Pour ma part, je suis intervenue dans le débat concernant l’approbation du nouveau Plan départemental pour l’insertion et l’emploi, qui définit les politiques mises en œuvre pour 2018-2020. J’ai notamment insisté sur la nécessité du financement intégral du RSA de la part de l’État, indispensable pour permettre au Département d’assurer son rôle de « chef de file » en matière d’insertion en répondant à hauteur des besoins de la population et à non des critères purement comptables. Retrouvez mon intervention en vidéo

En matière d’économie sociale et solidaire, un nouvel appel à projets est lancé, avec une attention particulière portée aux projets ciblant la lutte contre la discrimination et l’égalité des chances, les circuits courts favorisant une consommation et production responsables et solidaires, la jeunesse et l’éducation,  la transition écologique.
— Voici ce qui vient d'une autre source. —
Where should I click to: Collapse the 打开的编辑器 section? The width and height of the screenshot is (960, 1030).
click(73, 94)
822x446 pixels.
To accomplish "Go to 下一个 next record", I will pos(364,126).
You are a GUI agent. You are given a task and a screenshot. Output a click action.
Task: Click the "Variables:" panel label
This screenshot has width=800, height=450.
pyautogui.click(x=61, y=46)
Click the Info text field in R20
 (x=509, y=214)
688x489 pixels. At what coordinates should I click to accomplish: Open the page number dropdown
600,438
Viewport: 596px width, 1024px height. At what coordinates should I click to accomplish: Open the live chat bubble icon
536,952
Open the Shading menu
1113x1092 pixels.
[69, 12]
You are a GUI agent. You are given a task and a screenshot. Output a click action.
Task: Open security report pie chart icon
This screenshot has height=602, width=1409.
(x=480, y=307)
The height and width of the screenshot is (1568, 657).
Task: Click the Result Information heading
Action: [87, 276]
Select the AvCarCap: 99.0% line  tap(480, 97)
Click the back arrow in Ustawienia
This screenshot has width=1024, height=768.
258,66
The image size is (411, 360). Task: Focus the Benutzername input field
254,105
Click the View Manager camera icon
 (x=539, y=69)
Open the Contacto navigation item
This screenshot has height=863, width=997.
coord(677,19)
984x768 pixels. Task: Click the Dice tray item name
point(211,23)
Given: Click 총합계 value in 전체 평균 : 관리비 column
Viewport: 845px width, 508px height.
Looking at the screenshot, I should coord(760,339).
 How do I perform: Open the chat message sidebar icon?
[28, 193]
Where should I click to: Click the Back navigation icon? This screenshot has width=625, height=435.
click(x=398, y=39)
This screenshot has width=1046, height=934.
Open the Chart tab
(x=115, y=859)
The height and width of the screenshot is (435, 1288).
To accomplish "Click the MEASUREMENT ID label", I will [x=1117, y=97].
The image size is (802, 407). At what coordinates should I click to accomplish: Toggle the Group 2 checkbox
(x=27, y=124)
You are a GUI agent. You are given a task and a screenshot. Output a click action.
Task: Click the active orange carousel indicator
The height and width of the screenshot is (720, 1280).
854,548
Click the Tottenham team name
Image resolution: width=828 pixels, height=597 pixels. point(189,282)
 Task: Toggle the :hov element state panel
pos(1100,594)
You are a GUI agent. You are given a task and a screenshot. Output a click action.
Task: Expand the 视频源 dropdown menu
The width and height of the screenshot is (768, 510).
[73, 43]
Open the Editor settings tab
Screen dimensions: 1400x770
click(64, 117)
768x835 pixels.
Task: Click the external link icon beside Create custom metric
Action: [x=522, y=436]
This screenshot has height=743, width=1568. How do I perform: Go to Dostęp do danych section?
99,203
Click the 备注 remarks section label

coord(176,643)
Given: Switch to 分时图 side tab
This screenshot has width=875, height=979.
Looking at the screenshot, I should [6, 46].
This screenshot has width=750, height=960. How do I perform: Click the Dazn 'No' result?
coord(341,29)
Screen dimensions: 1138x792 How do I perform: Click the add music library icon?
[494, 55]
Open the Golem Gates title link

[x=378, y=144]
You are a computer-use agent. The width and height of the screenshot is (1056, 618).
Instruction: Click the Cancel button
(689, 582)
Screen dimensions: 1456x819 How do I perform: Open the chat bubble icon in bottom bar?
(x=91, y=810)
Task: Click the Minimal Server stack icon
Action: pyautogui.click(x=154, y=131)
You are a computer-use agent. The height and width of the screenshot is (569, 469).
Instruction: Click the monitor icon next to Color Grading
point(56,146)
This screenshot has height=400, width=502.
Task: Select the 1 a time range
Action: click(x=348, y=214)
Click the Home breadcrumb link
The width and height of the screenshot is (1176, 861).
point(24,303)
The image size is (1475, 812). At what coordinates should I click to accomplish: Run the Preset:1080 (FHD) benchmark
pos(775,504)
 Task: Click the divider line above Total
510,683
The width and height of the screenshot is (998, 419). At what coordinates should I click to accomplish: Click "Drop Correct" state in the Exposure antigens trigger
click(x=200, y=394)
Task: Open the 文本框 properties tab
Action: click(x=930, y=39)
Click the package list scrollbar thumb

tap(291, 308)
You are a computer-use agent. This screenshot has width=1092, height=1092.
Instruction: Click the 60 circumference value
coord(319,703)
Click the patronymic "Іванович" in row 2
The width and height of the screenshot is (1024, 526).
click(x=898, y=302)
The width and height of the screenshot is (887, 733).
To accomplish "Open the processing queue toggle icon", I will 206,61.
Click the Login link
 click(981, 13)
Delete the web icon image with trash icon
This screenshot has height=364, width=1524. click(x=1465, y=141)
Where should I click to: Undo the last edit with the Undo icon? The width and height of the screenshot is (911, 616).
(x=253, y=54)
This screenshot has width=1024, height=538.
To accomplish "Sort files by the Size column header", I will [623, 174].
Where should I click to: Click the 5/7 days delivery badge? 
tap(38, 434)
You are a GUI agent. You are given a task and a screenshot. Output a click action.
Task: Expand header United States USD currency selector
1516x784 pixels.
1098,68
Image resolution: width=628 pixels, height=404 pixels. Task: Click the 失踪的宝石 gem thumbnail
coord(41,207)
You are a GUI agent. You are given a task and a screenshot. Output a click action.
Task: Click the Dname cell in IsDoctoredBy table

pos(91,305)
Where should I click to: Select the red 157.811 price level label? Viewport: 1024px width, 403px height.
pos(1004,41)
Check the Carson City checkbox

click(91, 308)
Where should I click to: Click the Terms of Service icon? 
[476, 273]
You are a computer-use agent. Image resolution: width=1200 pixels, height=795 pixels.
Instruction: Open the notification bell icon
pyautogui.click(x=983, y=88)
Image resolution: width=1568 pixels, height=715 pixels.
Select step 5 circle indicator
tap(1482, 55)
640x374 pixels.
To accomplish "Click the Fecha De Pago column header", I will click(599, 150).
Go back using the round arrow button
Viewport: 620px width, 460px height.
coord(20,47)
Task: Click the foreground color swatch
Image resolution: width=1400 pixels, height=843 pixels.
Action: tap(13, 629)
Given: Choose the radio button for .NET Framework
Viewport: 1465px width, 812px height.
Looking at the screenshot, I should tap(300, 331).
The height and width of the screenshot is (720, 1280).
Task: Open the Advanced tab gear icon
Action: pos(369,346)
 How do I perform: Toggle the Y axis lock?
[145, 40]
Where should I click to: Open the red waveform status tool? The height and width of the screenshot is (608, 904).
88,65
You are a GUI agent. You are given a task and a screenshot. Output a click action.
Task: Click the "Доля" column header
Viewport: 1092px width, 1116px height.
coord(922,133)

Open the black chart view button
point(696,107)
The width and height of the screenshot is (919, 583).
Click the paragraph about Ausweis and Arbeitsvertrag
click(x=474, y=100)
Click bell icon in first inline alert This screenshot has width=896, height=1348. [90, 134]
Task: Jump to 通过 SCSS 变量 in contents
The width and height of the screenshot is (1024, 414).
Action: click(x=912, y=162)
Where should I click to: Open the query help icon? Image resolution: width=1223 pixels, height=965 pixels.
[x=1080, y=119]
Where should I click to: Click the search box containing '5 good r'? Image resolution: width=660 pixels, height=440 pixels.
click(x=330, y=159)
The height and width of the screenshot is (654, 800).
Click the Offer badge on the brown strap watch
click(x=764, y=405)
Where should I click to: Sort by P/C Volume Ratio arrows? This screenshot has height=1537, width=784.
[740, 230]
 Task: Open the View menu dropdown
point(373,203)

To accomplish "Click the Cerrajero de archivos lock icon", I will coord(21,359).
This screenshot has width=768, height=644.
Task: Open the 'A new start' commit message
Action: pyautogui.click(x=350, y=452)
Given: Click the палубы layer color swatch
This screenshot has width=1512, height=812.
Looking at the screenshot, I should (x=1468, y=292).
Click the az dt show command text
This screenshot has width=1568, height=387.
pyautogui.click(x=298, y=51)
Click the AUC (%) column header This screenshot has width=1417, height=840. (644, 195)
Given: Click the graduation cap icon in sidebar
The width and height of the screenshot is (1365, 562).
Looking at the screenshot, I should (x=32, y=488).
Nous avons rappelé la nécessité que cet appel à projets soit, dans les faits, ouvert aux petites structures qui assument dans nos quartiers une délégation de service public tellement utile à nos concitoyens.

Nos orientations stratégiques pour la lutte contre les discriminations et la promotion de la diversité visent, entre autres, à renforcer les dispositifs préservant la population des risques de discrimination, en termes d’emploi, de santé et de logement. Une série d’actions concrètes en direction des habitants et de l’ensemble des acteurs du territoire a été définie, dont les impacts seront directs et mesurables.